The best petrol savings are to be found on the accelerator.


----------



## ubiquitous (24 May 2008)

Bluetonic said:


> The best petrol savings are to be found on the accelerator.



...or the ignition


----------



## gebbel (24 May 2008)

Bluetonic said:


> Why are petrol prices still getting threads?



Because the price increases have been astronomical recently and are projected to rise even higher? Fair content for new threads to me anyway.


----------



## Guest120 (24 May 2008)

gebbel said:


> Because the price increases have been astronomical recently and are projected to rise even higher? Fair content for new threads to me anyway.


A thread on how to drive with a little less lead in your right foot would be more productive than threads rabbiting on about the latest prices.

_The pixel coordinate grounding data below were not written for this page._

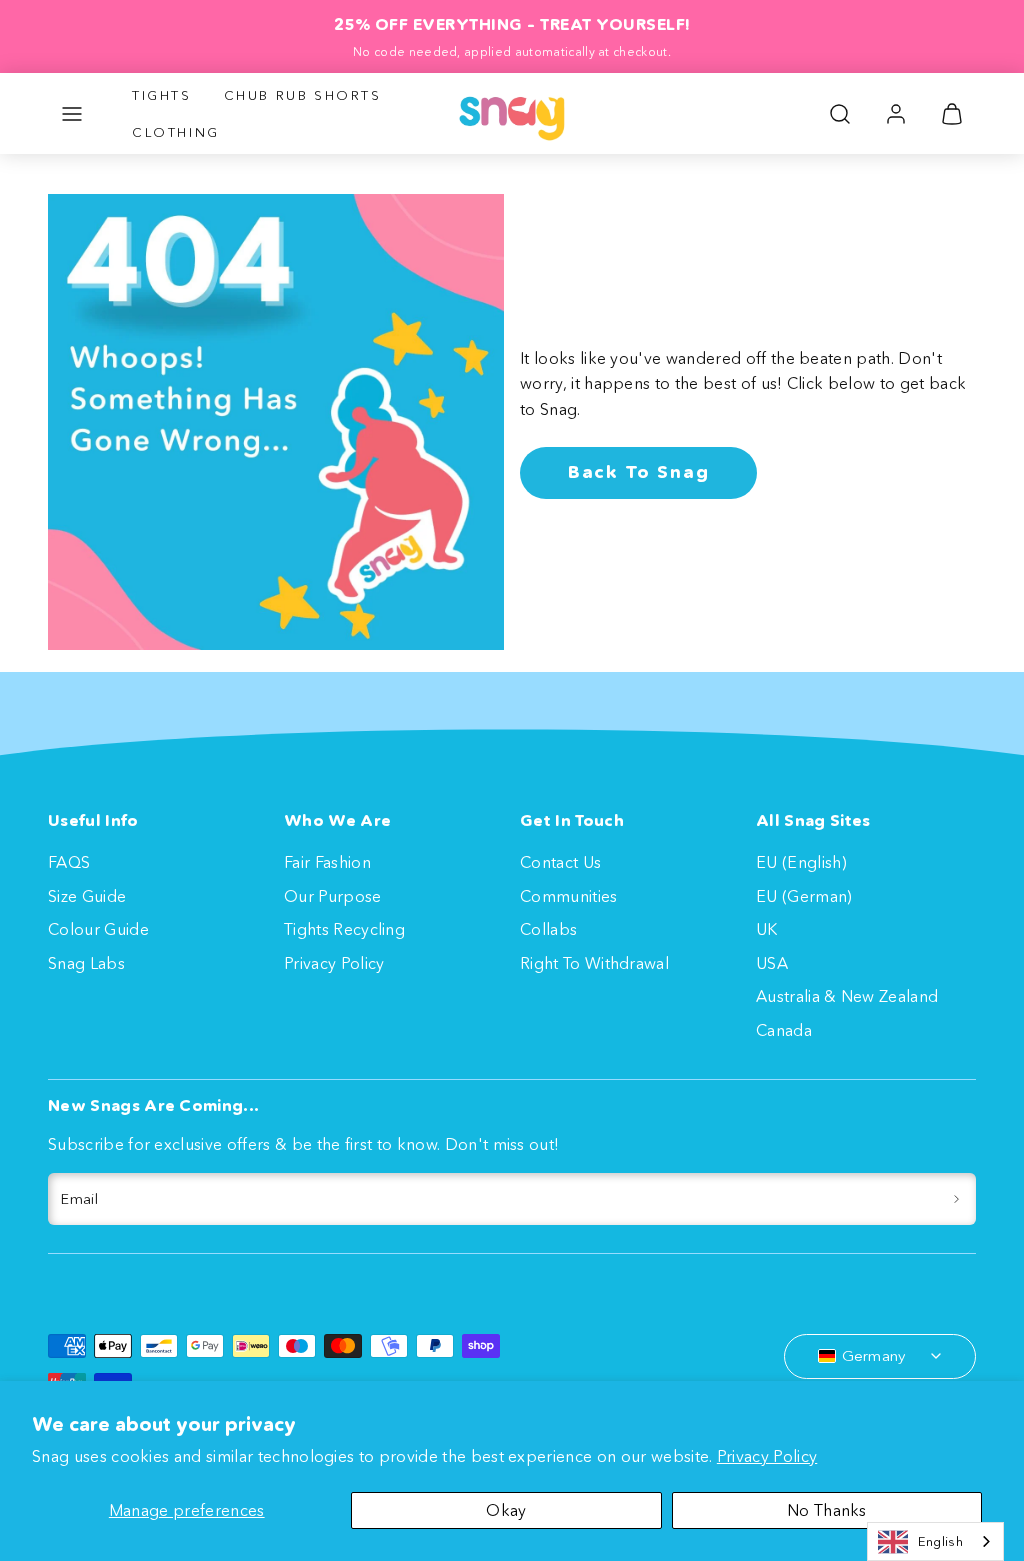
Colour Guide (98, 929)
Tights (162, 95)
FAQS (69, 862)
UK (767, 929)
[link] (896, 114)
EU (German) (804, 896)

I wish askaboutmoney didn't allow threads covering speculation on petrol prices


----------



## gebbel (24 May 2008)

Bluetonic said:


> I wish askaboutmoney didn't allow threads covering speculation on petrol prices



It's not speculation...it concerns factual prices!


----------



## Guest120 (24 May 2008)

gebbel said:


> It's not speculation...it concerns factual prices!


My comment was a general one.


----------



## rmelly (24 May 2008)

askalot said:


> Something had to give!
> 
> [broken link removed]


 
Thats it - thanks, wasn't sure which supplier but thought it was probably Topaz or it's predecessors.


----------



## wexcar (26 May 2008)

Bluetonic said:


> Why are petrol prices still getting threads?
> 
> Do you all shop around for bread, milk, etc..,
> 
> The best petrol savings are to be found on the accelerator.


 
In fairness you buy one litre of milk or one loaf of bread every few days whereas you might buy 60 litres of fuel so a 10cent saving actually equates to €6 per fill. Nearly a couple of extra 'pints' of beer for your Friday night!


----------



## ubiquitous (26 May 2008)

wexcar said:


> In fairness you buy one litre of milk or one loaf of bread every few days whereas you might buy 60 litres of fuel so a 10cent saving actually equates to €6 per fill.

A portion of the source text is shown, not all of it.